Content starts

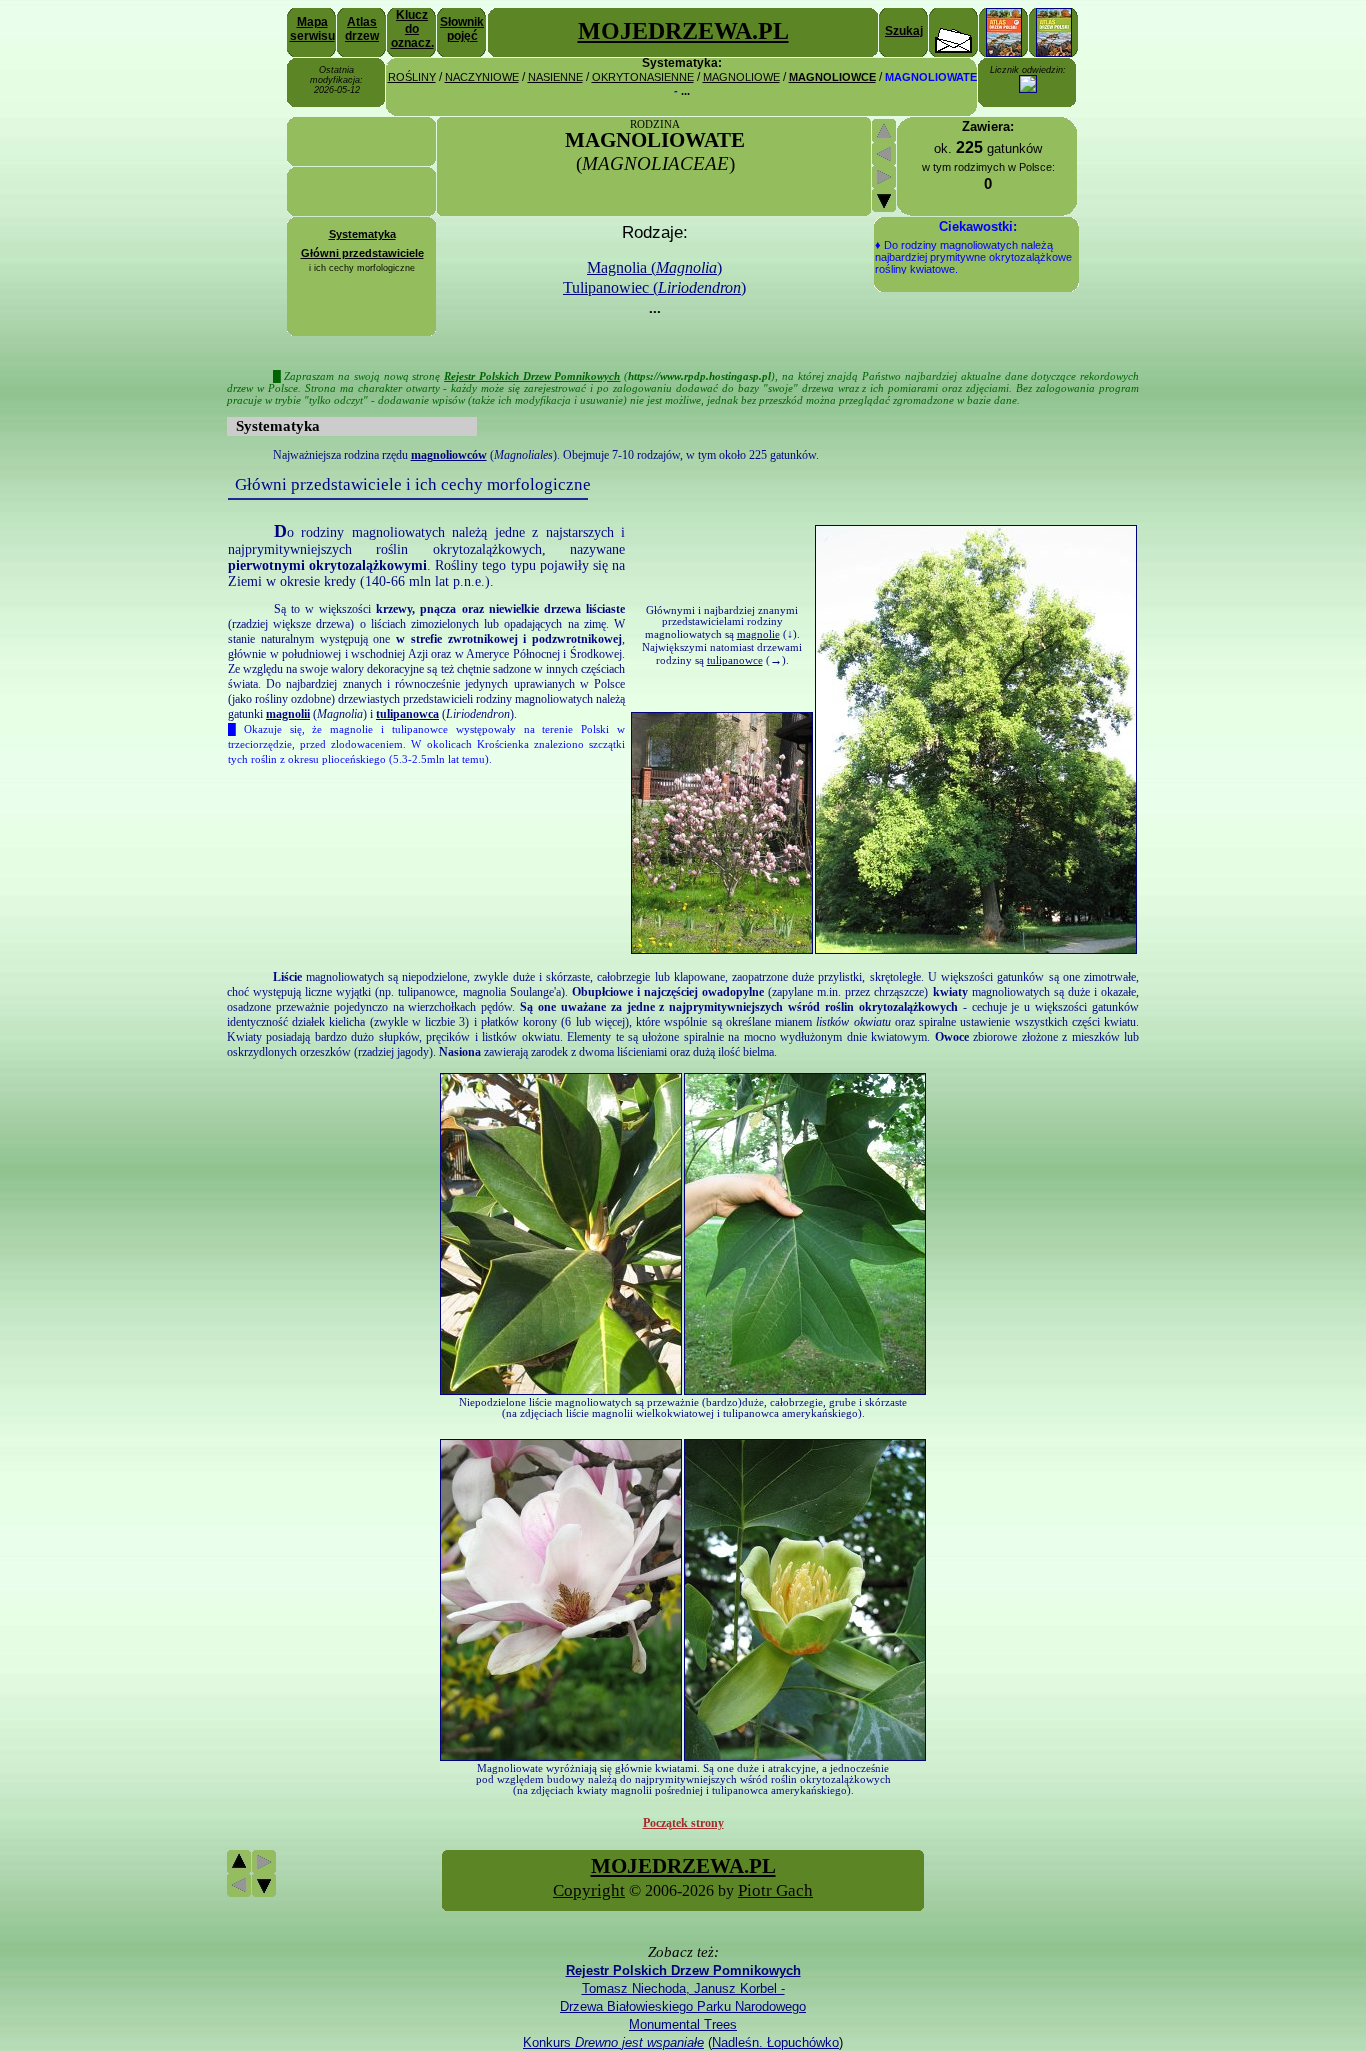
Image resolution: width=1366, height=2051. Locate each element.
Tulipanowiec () (654, 287)
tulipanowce (735, 660)
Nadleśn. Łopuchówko (775, 2042)
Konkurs (613, 2042)
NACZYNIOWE (482, 77)
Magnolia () (654, 267)
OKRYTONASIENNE (643, 77)
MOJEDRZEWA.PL (683, 31)
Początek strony (683, 1823)
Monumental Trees (683, 2024)
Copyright (589, 1890)
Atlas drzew (362, 29)
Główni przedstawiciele (362, 253)
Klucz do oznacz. (412, 29)
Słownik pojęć (462, 29)
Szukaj (904, 31)
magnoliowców (449, 455)
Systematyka (362, 234)
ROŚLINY (412, 77)
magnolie (758, 634)
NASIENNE (555, 77)
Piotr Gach (775, 1890)
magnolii (288, 714)
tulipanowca (407, 714)
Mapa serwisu (312, 29)
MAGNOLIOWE (741, 77)
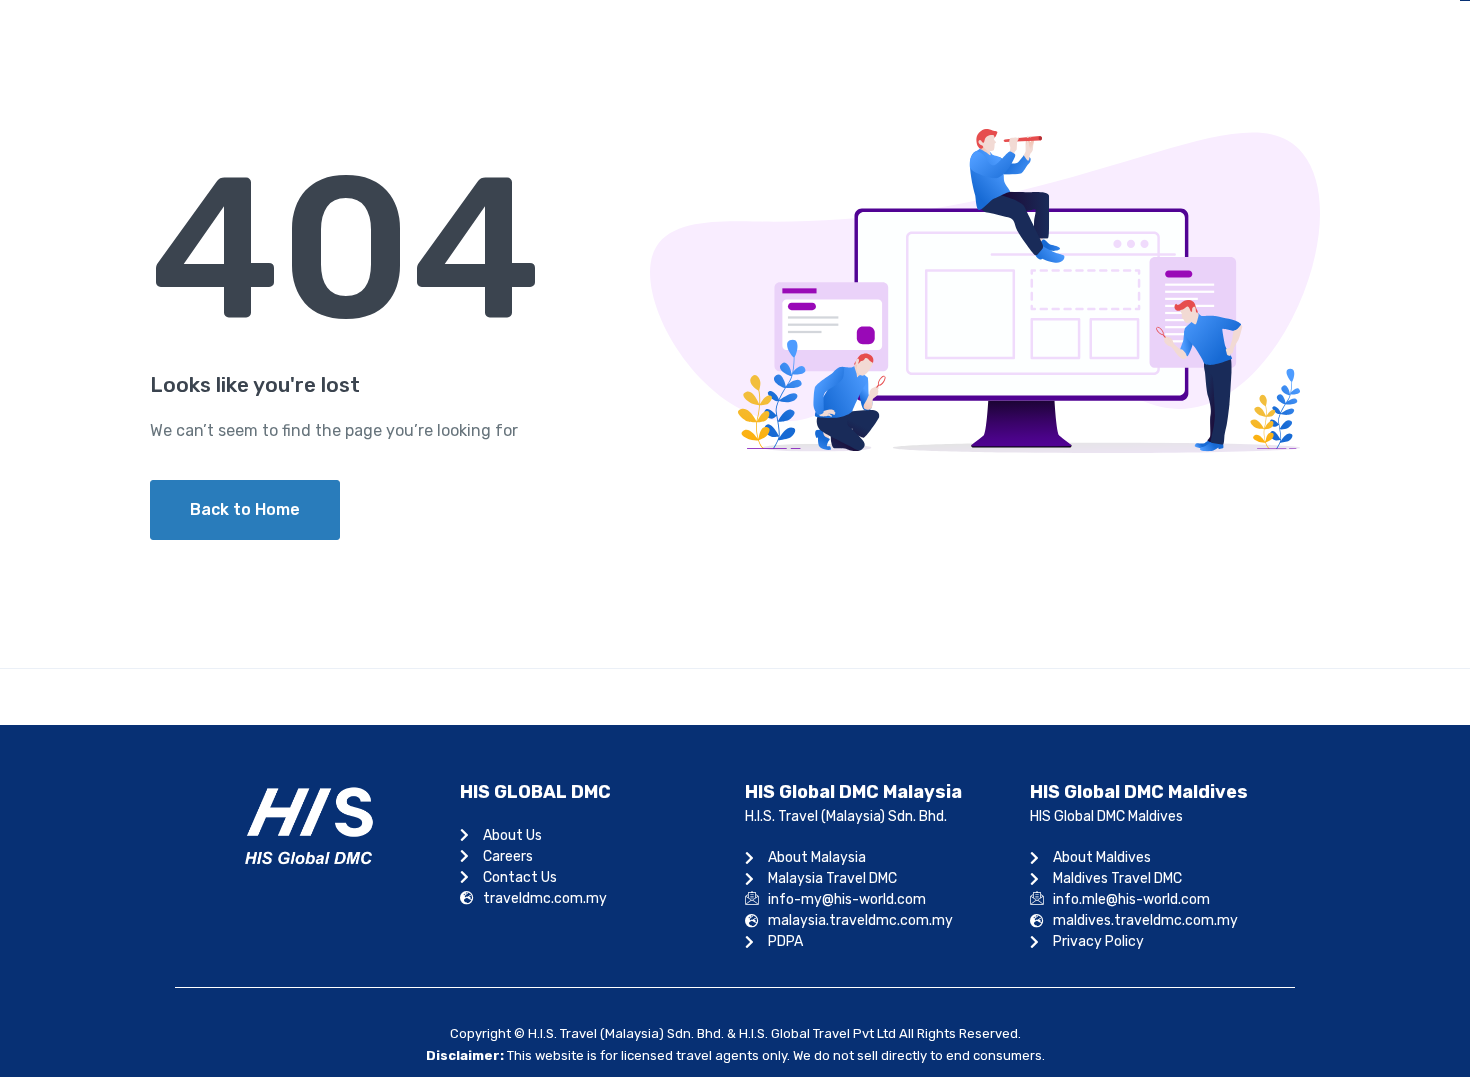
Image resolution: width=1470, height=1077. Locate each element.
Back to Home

Content ends

Your assignment: The lines from the one with "Image resolution: width=1470, height=1077." through the final line of the data are to be reproduced exactly, both included, with no other lines.

Answer to this exercise:
Image resolution: width=1470, height=1077. Locate each element.
Back to Home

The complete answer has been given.